→ EXERCISE BRIEF: Please output the data below exactly as given, starting at its first line and stopping after the line that contains "dịch vụ thành lập công ty (140, 2096)".

(Saved data entries)

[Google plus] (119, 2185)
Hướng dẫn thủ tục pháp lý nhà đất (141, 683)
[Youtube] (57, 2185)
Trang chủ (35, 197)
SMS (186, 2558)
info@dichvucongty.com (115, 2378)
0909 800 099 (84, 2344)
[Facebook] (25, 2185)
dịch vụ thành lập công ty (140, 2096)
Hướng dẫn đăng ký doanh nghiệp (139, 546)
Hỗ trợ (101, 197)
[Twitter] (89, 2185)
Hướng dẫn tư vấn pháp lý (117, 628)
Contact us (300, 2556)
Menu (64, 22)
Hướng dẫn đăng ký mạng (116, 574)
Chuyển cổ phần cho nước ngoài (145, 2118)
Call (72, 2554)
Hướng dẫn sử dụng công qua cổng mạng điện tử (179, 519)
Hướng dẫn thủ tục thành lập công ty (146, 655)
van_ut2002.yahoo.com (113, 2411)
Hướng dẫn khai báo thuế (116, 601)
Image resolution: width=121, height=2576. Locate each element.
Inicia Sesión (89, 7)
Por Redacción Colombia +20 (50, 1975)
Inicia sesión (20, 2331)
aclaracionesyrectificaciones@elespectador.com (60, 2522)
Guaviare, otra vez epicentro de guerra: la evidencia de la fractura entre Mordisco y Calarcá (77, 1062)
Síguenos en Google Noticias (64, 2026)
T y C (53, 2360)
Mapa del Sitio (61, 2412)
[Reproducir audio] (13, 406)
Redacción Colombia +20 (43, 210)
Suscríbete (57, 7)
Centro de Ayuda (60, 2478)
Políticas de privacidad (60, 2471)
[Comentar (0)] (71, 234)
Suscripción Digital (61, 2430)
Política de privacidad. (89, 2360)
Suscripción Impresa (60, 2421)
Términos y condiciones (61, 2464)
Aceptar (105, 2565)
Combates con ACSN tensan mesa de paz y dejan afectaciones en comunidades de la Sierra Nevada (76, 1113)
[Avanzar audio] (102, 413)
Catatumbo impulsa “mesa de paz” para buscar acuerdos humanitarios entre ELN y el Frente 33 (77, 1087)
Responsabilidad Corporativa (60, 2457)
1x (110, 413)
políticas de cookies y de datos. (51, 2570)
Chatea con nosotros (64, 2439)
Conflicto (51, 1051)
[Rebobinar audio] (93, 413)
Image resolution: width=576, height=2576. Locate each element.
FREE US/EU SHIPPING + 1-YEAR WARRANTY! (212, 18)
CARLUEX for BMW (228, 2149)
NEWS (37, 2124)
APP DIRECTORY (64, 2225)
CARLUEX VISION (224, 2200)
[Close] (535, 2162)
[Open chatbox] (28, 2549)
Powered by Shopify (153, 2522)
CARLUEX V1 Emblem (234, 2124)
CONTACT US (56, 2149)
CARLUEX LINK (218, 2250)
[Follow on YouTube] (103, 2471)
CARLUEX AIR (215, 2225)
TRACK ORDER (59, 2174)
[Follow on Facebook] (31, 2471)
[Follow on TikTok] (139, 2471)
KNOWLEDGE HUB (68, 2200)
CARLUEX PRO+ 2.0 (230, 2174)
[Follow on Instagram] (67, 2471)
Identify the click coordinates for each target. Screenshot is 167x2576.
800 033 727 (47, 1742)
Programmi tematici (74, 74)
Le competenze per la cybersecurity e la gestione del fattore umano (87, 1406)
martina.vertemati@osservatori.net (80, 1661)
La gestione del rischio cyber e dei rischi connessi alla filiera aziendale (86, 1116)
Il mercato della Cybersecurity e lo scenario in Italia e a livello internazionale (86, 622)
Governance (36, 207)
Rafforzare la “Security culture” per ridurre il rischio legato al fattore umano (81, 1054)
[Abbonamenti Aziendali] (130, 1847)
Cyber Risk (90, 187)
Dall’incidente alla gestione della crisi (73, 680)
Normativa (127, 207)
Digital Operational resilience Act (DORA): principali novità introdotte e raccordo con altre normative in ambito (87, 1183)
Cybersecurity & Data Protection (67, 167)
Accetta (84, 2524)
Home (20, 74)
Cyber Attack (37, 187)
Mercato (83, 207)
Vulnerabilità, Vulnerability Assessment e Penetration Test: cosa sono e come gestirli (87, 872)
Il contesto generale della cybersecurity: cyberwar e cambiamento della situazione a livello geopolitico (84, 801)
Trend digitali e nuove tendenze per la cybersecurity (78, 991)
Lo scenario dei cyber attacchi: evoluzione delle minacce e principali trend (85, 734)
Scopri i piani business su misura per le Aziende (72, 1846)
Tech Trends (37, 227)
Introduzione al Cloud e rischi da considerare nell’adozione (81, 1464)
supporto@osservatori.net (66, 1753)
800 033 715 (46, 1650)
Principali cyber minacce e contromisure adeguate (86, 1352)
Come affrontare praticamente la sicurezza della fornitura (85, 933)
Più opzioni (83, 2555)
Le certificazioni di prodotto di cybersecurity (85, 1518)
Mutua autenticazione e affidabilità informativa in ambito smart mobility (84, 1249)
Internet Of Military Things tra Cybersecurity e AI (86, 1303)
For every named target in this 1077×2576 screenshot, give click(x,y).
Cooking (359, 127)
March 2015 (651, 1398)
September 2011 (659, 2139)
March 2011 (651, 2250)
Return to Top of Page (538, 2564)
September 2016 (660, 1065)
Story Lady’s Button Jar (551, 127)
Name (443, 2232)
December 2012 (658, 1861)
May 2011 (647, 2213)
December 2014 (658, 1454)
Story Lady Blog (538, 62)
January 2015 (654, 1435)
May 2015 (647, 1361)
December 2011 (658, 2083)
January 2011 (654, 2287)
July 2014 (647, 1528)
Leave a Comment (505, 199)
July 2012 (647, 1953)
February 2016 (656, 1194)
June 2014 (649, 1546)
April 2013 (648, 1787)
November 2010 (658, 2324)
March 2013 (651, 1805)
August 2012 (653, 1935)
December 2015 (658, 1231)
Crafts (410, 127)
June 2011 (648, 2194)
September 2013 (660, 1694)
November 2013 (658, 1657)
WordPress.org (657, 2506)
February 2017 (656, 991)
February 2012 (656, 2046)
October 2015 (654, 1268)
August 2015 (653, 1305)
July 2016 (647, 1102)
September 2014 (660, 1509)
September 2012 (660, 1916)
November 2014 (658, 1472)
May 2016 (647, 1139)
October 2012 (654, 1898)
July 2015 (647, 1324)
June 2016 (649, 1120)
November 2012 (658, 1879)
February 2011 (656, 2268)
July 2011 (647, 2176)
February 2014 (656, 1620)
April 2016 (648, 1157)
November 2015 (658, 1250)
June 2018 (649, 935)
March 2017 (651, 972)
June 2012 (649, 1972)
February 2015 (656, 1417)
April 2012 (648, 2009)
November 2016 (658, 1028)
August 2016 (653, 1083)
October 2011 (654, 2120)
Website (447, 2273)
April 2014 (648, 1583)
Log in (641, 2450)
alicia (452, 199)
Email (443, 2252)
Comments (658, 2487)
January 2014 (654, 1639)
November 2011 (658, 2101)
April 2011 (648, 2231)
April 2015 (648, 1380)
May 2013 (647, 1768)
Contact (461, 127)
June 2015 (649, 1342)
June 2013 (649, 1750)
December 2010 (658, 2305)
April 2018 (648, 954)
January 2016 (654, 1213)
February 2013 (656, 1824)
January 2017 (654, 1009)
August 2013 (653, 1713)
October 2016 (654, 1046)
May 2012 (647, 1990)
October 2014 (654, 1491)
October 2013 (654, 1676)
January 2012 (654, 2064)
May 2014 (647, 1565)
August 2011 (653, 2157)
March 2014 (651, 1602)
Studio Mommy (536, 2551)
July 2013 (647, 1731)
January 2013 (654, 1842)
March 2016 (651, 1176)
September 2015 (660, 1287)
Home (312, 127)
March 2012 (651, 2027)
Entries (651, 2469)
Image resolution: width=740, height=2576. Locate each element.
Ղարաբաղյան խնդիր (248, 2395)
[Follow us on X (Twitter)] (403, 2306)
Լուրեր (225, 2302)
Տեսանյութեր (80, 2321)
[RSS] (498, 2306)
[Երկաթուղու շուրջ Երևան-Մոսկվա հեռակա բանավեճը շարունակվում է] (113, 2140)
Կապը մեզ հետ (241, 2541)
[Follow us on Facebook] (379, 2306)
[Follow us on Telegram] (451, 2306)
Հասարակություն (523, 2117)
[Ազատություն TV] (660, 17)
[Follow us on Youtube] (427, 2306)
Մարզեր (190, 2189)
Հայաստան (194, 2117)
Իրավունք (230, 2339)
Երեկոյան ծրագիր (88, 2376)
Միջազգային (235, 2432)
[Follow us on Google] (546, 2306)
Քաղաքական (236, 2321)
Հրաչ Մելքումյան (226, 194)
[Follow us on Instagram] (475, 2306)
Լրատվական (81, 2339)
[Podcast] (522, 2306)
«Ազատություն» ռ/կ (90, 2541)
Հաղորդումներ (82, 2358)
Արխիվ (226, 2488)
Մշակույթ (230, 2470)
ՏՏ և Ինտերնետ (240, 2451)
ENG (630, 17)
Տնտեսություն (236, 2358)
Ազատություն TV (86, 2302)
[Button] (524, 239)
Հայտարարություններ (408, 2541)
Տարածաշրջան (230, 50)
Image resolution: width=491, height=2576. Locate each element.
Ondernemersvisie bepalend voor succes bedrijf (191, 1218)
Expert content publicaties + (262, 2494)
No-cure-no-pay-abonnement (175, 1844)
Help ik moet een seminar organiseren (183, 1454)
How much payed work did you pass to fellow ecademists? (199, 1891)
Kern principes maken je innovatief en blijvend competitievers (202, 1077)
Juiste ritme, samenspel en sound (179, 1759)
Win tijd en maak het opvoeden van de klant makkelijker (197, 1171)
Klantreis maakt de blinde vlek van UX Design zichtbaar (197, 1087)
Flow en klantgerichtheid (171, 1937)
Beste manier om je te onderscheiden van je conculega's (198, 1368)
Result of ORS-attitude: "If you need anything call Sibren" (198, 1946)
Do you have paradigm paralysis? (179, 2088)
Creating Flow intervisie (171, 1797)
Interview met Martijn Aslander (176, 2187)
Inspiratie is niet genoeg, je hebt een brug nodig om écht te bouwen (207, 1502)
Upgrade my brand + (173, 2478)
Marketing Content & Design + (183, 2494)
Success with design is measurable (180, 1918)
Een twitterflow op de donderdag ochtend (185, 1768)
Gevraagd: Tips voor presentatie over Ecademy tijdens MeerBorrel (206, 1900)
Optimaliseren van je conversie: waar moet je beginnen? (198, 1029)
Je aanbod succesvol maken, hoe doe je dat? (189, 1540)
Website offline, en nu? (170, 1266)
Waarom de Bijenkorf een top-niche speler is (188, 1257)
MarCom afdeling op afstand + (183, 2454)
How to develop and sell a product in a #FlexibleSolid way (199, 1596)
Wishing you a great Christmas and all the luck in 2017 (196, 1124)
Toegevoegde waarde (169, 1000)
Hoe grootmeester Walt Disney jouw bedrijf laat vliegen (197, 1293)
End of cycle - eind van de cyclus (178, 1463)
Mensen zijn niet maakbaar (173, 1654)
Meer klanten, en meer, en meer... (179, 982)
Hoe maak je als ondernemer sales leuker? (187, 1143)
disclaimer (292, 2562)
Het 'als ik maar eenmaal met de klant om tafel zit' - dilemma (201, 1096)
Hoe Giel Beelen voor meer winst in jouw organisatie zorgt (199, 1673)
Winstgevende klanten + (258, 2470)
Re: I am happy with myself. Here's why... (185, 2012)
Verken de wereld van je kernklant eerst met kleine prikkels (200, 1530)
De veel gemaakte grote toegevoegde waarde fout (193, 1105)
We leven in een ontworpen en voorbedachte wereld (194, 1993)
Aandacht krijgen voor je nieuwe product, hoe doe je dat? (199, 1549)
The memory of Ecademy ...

→ EXERCISE RESULT:
[Google plus] (119, 2185)
Hướng dẫn thủ tục pháp lý nhà đất (141, 683)
[Youtube] (57, 2185)
Trang chủ (35, 197)
SMS (186, 2558)
info@dichvucongty.com (115, 2378)
0909 800 099 (84, 2344)
[Facebook] (25, 2185)
dịch vụ thành lập công ty (140, 2096)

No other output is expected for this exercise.